This should be a big deal, and not only for the Scots. Yet here in the south of England, apathy reigns. Studies suggest that 60 percent of the English would prefer Scotland to remain part of the UK. Ask a Londoner, however, or someone in Suffolk or Kent, and you’ll probably just get a shrug, or maybe a hesitant guess that the Scots won’t go through with it—and that if they do, well, we might be better off without them. 

The commonly held view that the Scots, being a cautious lot, will not dare take the fateful plunge could be wishful thinking. Yes, in the polls, a consistently solid majority seems to oppose independence: The latest soundings suggest that 52 percent oppose the split, compared to 37 percent that will vote “aye.” The momentum, however, is with the independence movement. Only a few months ago, support for independence was under 30 percent. 

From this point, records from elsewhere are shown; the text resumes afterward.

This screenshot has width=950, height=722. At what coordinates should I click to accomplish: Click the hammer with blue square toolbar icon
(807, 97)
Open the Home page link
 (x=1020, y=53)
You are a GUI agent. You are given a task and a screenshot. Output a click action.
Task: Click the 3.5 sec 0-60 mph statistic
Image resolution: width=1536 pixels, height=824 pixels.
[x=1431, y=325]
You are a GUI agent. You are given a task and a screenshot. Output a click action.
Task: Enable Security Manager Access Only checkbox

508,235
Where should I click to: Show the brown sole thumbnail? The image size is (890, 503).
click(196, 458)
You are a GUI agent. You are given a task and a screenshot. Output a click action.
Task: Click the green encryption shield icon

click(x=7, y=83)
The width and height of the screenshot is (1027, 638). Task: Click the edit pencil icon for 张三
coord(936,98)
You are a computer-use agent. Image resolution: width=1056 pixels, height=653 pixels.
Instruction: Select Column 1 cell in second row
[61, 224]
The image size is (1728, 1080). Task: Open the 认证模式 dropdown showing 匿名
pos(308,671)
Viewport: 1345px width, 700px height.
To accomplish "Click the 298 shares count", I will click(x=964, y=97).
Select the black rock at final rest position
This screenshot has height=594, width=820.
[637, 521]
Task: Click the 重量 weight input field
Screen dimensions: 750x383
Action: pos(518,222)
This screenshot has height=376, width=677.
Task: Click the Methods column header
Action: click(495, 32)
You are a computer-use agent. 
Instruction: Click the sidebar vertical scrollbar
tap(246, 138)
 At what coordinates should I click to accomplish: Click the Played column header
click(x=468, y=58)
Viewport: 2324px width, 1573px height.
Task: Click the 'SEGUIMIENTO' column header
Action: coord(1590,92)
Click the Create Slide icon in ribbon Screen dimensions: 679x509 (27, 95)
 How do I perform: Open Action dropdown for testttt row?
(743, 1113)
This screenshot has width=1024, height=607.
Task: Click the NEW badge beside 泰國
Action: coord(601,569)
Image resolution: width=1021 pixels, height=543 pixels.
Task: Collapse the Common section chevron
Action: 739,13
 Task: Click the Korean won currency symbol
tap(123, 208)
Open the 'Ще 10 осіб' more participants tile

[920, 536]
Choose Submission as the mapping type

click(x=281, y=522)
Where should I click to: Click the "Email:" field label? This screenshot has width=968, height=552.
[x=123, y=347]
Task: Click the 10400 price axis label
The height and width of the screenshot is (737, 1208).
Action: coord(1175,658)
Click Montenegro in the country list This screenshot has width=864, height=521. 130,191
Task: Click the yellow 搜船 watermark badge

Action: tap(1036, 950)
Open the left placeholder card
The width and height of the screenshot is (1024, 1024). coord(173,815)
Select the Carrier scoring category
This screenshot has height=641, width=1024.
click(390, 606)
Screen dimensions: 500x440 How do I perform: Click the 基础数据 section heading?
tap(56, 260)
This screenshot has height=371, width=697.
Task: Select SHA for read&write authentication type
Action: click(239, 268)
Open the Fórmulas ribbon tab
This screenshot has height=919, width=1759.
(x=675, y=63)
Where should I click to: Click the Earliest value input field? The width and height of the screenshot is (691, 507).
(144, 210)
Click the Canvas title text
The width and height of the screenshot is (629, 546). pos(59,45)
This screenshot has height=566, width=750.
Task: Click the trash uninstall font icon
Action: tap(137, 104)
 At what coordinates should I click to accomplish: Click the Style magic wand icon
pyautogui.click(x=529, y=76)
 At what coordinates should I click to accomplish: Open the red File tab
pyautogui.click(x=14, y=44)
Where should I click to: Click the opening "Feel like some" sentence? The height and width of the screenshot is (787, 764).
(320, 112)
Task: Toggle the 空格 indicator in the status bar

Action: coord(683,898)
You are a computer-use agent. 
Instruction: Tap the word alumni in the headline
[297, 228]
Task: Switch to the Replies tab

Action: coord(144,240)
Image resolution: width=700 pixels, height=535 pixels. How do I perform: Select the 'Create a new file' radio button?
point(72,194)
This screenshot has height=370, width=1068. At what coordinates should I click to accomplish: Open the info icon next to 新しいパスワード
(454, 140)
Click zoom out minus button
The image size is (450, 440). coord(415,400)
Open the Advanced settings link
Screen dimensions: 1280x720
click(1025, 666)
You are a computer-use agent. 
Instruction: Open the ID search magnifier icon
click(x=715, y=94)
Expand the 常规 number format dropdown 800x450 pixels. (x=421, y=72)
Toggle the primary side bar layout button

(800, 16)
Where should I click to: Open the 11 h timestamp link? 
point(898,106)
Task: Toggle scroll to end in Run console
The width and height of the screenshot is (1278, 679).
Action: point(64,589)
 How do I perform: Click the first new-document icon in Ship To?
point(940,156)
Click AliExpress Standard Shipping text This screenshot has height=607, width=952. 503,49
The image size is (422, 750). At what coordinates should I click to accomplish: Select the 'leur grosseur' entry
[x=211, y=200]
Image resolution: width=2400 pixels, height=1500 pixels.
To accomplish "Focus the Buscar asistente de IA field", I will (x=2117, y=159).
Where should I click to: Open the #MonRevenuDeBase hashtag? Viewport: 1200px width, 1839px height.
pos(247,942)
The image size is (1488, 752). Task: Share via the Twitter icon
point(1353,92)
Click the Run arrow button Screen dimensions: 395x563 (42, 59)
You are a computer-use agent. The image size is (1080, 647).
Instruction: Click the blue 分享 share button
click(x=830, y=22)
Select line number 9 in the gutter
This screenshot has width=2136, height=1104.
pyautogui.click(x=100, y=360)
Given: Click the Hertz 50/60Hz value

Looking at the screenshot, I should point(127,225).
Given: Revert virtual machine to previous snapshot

But even as the polls tighten and the momentous day approaches, Englishmen remain strangely disinterested. In February, Prime Minister David Cameron gave what was meant to be a heartfelt appeal for the union. “We want you to stay,” he said, like a husband to an unhappy wife. But the speech hardly caused a stir. 

It doesn’t help that the public debate over independence has been quite boring. Neither side wants to come across as negative, so they instead compete to see which can utter the most latitudinous platitude. Scotch nationalists like to emphasize that they are not hostile to England, nay pal. Alex Salmond, Scotland’s First Minister and the leader of the Scottish National Party (SNP), talks about how convivial England and Scotland could be after independence. “England, Wales, and Northern Ireland will always be our family, friends, and closest neighbors,” he says. The bonhomie is disingenuous. It’s no coincidence that Salmond pushed for the referendum to be held this year: 2014 is the 700th anniversary of Scotland’s greatest victory over the English at the Battle of Bannockburn. (That’s the final scene of Braveheart, for those of you following along with Mel Gibson’s mangled history at home.) When Salmond talks about “Scottish values” such as compassion, social justice, and equality, he is often dog-whistling to the many Scots who think the English are a cruel and snobbish race.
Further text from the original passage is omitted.